# EXERCISE MATERIALS
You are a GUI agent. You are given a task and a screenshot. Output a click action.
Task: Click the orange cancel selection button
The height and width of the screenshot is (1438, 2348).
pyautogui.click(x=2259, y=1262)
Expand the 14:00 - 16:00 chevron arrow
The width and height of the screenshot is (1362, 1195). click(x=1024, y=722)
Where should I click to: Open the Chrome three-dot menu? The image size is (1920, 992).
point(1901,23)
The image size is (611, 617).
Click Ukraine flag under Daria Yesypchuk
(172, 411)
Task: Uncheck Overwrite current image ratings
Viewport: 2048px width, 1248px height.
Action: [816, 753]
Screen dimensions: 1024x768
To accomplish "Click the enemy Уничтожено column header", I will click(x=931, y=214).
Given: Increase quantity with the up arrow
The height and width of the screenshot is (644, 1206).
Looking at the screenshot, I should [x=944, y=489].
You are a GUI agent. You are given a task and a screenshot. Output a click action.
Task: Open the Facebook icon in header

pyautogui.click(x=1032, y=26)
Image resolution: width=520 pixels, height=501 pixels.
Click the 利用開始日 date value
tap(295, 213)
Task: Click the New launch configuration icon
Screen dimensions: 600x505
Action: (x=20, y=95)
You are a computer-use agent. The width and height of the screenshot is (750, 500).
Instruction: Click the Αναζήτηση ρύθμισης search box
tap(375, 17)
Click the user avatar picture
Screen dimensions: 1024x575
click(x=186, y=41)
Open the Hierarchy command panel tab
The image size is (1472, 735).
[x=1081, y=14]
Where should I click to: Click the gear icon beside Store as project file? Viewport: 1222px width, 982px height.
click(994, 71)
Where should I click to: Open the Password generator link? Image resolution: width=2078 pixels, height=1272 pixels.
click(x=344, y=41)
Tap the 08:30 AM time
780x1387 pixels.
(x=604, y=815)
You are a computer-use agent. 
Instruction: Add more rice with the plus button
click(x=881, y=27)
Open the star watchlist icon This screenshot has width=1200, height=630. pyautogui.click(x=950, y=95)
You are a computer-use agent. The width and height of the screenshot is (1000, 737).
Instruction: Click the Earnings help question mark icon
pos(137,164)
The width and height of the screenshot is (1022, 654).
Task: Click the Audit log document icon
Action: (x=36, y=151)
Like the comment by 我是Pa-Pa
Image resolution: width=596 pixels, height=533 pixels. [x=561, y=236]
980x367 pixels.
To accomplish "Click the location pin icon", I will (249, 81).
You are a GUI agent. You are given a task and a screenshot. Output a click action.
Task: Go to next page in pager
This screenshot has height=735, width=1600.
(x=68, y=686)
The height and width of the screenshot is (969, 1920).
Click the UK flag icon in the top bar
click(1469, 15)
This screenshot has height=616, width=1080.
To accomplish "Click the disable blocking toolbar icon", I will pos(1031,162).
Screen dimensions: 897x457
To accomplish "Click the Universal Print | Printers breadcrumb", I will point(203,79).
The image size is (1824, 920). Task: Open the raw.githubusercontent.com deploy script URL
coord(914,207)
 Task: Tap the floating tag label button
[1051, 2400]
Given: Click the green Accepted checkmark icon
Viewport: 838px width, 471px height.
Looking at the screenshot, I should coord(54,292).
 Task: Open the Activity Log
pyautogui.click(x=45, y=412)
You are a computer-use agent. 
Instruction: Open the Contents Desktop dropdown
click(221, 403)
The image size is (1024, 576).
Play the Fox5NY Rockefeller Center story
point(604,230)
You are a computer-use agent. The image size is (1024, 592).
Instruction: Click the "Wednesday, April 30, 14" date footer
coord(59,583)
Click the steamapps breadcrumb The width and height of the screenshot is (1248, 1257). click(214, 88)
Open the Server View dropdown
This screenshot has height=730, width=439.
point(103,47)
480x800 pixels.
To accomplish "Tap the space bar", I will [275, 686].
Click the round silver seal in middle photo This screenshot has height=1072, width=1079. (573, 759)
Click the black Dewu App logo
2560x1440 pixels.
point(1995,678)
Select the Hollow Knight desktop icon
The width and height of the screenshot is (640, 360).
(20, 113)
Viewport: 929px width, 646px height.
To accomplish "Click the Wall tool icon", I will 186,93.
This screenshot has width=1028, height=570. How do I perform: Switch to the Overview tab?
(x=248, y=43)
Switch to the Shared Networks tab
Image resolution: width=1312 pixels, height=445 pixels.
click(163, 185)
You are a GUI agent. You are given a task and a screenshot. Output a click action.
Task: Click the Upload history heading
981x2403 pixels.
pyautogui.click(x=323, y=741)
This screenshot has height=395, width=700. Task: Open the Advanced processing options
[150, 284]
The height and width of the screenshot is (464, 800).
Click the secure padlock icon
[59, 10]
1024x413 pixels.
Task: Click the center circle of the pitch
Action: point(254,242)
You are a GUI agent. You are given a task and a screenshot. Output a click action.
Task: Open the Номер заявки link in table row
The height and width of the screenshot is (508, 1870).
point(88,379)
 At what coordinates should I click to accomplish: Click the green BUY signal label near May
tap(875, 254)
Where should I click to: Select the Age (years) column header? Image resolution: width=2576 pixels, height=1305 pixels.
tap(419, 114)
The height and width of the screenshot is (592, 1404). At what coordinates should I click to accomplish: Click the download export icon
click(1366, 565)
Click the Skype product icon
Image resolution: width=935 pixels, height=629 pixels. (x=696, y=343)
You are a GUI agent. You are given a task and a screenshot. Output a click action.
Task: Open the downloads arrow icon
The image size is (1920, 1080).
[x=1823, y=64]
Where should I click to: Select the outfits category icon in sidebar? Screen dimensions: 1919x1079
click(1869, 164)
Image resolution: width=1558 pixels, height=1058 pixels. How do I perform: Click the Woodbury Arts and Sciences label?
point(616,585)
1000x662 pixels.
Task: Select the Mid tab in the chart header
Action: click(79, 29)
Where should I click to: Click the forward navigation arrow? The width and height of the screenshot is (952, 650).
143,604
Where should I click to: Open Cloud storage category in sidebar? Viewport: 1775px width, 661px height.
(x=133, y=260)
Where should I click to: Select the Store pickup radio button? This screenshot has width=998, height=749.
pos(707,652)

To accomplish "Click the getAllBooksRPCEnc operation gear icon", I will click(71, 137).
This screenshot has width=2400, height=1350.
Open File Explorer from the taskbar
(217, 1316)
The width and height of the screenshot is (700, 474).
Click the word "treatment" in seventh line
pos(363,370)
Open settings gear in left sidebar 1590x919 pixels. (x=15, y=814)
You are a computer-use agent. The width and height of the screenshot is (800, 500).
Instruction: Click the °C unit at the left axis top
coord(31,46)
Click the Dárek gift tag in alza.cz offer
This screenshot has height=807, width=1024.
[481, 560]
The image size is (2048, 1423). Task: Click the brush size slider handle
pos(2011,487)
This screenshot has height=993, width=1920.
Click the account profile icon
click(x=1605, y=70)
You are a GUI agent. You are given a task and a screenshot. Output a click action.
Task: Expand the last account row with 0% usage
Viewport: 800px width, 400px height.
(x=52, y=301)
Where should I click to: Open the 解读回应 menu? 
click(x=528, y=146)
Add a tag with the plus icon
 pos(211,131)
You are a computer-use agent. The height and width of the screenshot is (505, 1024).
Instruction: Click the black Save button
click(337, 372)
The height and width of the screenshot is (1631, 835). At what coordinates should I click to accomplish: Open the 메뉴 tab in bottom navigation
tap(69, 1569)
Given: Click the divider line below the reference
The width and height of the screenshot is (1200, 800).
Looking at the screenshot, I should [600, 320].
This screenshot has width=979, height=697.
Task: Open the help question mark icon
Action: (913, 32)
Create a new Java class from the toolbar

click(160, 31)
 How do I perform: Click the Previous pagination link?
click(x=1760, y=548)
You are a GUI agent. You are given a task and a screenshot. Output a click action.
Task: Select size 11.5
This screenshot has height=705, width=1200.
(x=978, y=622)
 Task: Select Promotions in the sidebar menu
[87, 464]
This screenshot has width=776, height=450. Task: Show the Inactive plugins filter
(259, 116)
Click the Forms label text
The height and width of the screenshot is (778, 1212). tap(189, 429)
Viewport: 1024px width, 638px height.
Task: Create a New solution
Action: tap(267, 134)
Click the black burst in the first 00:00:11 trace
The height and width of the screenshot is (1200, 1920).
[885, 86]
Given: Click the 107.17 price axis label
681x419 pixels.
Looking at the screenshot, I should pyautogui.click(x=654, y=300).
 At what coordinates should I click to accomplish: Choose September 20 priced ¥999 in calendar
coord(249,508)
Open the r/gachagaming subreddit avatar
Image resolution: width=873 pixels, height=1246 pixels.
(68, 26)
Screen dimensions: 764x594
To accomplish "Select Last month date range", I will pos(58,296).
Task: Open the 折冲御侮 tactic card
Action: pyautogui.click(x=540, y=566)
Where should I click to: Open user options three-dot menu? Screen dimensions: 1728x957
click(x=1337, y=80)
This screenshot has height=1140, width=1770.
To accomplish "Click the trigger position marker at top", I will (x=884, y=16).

# REQUEST
Reproduce the items verbatim, starting at the line that contains "Like the comment by 我是Pa-Pa" and ending after the line that contains "will [275, 686].".

# SOLUTION
Like the comment by 我是Pa-Pa
Image resolution: width=596 pixels, height=533 pixels. [x=561, y=236]
980x367 pixels.
To accomplish "Click the location pin icon", I will (249, 81).
You are a GUI agent. You are given a task and a screenshot. Output a click action.
Task: Go to next page in pager
This screenshot has height=735, width=1600.
(x=68, y=686)
The height and width of the screenshot is (969, 1920).
Click the UK flag icon in the top bar
click(1469, 15)
This screenshot has height=616, width=1080.
To accomplish "Click the disable blocking toolbar icon", I will pos(1031,162).
Screen dimensions: 897x457
To accomplish "Click the Universal Print | Printers breadcrumb", I will point(203,79).
The image size is (1824, 920). Task: Open the raw.githubusercontent.com deploy script URL
coord(914,207)
 Task: Tap the floating tag label button
[1051, 2400]
Given: Click the green Accepted checkmark icon
Viewport: 838px width, 471px height.
Looking at the screenshot, I should coord(54,292).
 Task: Open the Activity Log
pyautogui.click(x=45, y=412)
You are a computer-use agent. 
Instruction: Open the Contents Desktop dropdown
click(221, 403)
The image size is (1024, 576).
Play the Fox5NY Rockefeller Center story
point(604,230)
You are a computer-use agent. The image size is (1024, 592).
Instruction: Click the "Wednesday, April 30, 14" date footer
coord(59,583)
Click the steamapps breadcrumb The width and height of the screenshot is (1248, 1257). click(214, 88)
Open the Server View dropdown
This screenshot has height=730, width=439.
point(103,47)
480x800 pixels.
To accomplish "Tap the space bar", I will [275, 686].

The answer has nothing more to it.